Reproduce the part of the entries that opens with the line containing "1920x1080 pixels." and closes with the line containing "Action: click(x=1865, y=798)", leaving out the pictures.

-- START OF Stored records --

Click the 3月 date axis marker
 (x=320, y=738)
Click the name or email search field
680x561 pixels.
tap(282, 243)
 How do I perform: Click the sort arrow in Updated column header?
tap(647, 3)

-- END OF Stored records --
-- START OF Stored records --

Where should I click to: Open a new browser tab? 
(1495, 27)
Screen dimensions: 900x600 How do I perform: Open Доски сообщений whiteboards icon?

-- END OF Stored records --
-- START OF Stored records --

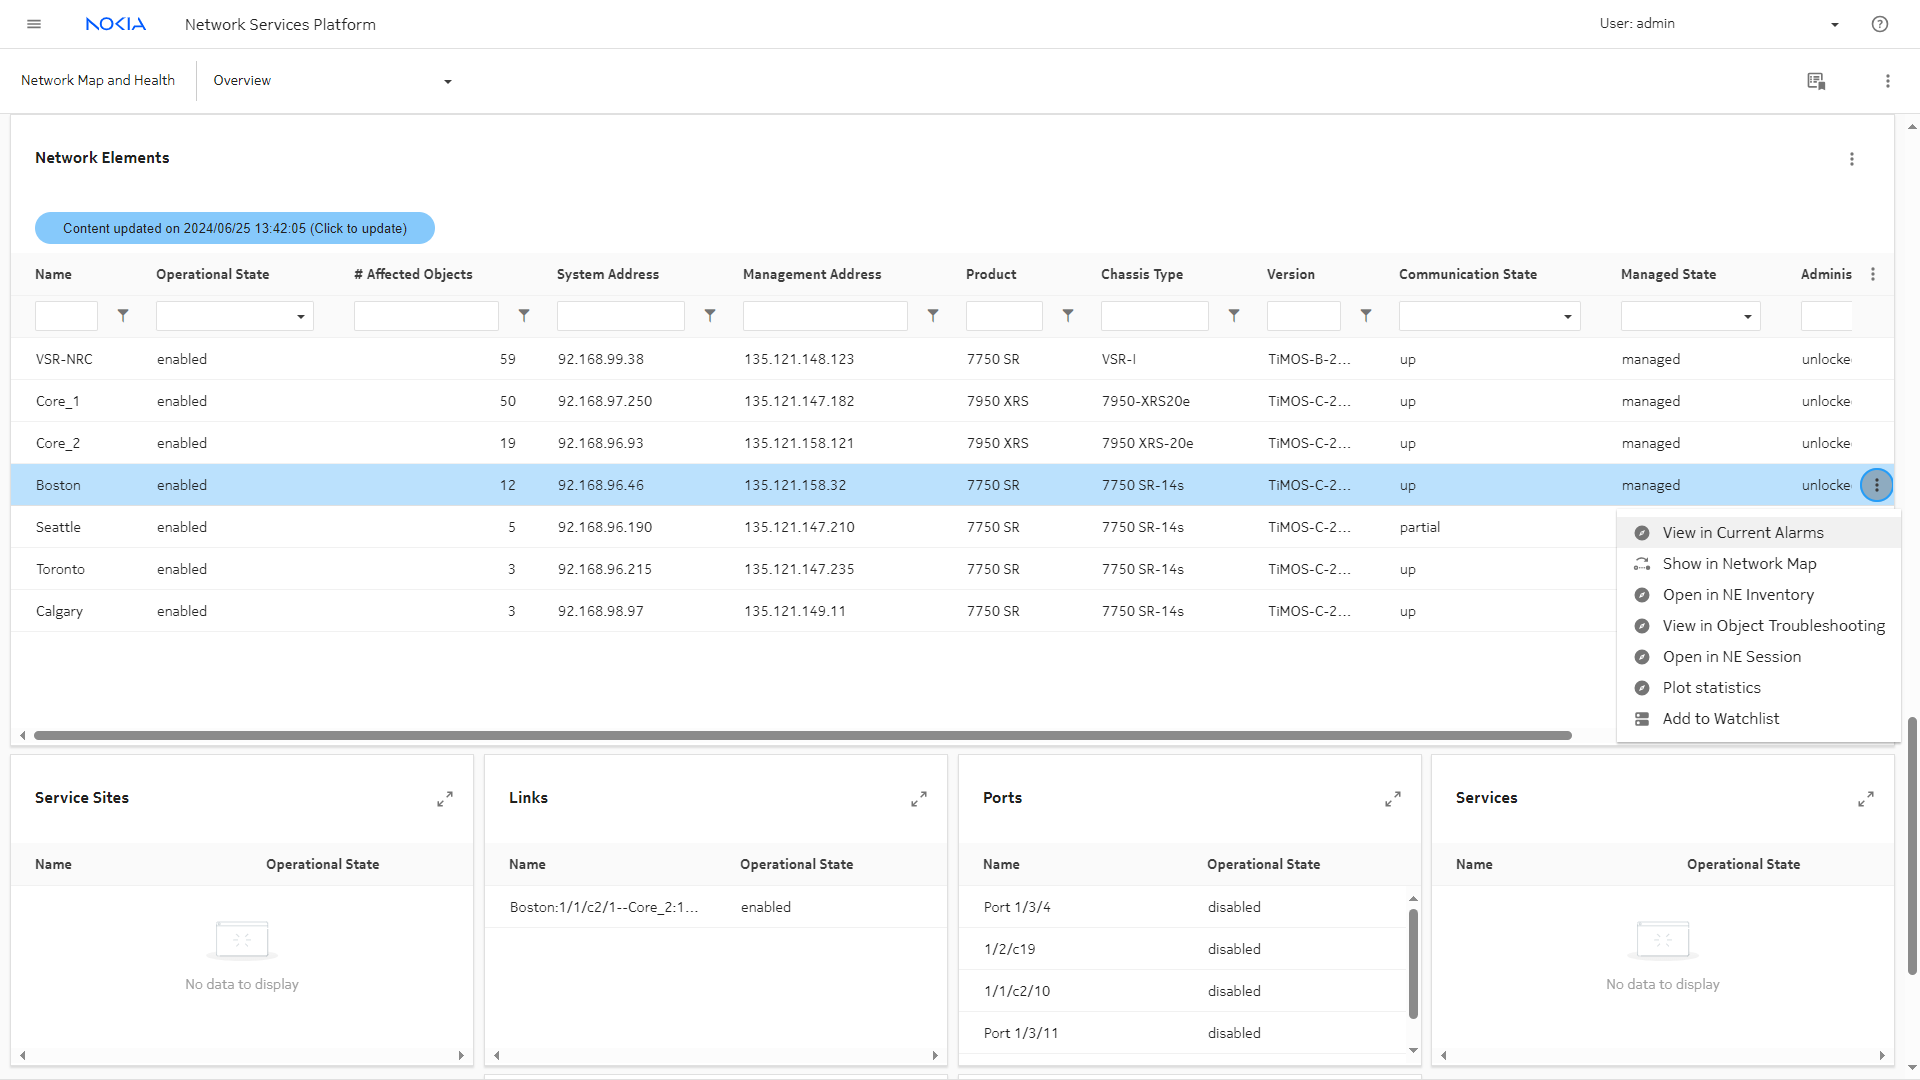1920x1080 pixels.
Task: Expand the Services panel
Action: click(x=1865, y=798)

-- END OF Stored records --

**Response to this exercise:**
1920x1080 pixels.
Task: Expand the Services panel
Action: click(x=1865, y=798)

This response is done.